■ ARTICLE
Published: Jun 09, 2017
Author: Erin Van Remortel


Airlines are taking quite a beating in the press these days so I hate to jump on the bandwagon, but ... on a flight home from a business trip a few weeks ago, I experienced an “innovation” that left me completely bemused.

I was at the front of the plane and one of the first to buy a drink. The flight attendant took my card and ran it over her handheld device. I remember thinking how nice and new it looked. Then she handed me the device and I was presented with options to leave a tip — of 5, 10,15 or 20%. When did we start having to tip flight attendants? My surprise must have been obvious because the attendant leant over and said, “This screen is optional. You can swipe left for the signature screen.” And so I swiped, signed and passed the device back. I heard her having to explain the same thing over and over again as she moved down the rows.

Why did this airline make this change in process? It made no sense to me. At a time when people are talking about the end of tipping, why would you introduce this kind of technology in a scenario you’d never expect it? From my perspective, all it achieved was a delayed service, confused customers and unhappy employees. Did the airline’s decision makers stop at any time and put themselves in their customers’ shoes? Or even their flight attendants’? I’m guessing not.

■ TO BE DONE
• A. Reproduce verbatim the part of the airline tipping post that opens with the words containing "Airlines are taking" and closes with "me completely bemused.".
• B. For each statement about the airline tipping post, state yes or no and quote the words of the post that settle it: (i) The author was seated at the front of the plane. (ii) The tipping options on the device included 25%. (iii) The flight attendant explained the optional screen only to the author.
• C. Extend the airline tipping post onward from its final sentence.
The records that come next play no part in anything asked here.

■ SUPPLIED MATERIAL
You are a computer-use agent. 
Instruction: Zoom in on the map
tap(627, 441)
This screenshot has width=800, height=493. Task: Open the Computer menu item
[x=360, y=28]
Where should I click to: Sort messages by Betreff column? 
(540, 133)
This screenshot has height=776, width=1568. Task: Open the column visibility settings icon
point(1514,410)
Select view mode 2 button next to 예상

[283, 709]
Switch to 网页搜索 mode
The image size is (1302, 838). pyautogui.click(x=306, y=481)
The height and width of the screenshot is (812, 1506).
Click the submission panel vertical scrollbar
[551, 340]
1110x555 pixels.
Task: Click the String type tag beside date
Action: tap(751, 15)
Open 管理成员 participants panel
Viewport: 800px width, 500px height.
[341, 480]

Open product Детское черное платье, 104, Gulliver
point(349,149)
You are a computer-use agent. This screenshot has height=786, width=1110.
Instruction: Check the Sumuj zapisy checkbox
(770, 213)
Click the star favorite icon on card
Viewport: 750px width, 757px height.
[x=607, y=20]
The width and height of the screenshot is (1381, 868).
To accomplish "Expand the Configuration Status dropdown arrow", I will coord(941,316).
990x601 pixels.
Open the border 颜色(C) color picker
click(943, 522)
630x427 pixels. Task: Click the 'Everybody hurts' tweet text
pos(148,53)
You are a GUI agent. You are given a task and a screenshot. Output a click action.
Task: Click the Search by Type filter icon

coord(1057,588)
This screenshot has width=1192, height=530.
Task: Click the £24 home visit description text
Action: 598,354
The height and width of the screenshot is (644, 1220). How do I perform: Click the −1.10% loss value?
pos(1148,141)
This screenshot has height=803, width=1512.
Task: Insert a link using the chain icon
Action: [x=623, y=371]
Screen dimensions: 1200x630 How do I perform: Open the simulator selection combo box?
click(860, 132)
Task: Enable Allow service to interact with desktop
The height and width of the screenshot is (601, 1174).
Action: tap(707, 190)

■ ANSWERS FOR THE EXERCISE
• A.
Airlines are taking quite a beating in the press these days so I hate to jump on the bandwagon, but ... on a flight home from a business trip a few weeks ago, I experienced an “innovation” that left me completely bemused.

• B.
(i) Yes: "I was at the front of the plane and one of the first to buy a drink."
(ii) No: "of 5, 10,15 or 20%"
(iii) No: "I heard her having to explain the same thing over and over again as she moved down the rows."

• C.
Look through a customer lens

Around a week after my flight, I attended the Customer Experience Professionals Association (CXPA) Insights conference — a great event for CX professionals with tons of case studies and information on best practices. One of the keynotes I saw was by a senior executive of product innovation at Southwest Airlines. Her speech was incredibly inspiring on many levels, but one thing she said really struck a chord with me. At least one day a week, if she’s not on the road, she spends time at the Southwest terminal or on a Southwest flight. She spends this time observing — looking at the experience the airline is providing through a customer lens. In doing so, she finds areas for improvement in unexpected places, areas where her team can innovate to make a real difference to the customer journey. Fantastic. Imagine if the airline I flew with had this kind of approach — would they have implemented the tip screen?

Technology is enabling many cool, innovative capabilities that most of the time do add value and improve the customer experience. Thumbprint device authentication and mobile check deposit are great examples of innovations that have removed friction from our everyday lives. But not every innovation has the same impact.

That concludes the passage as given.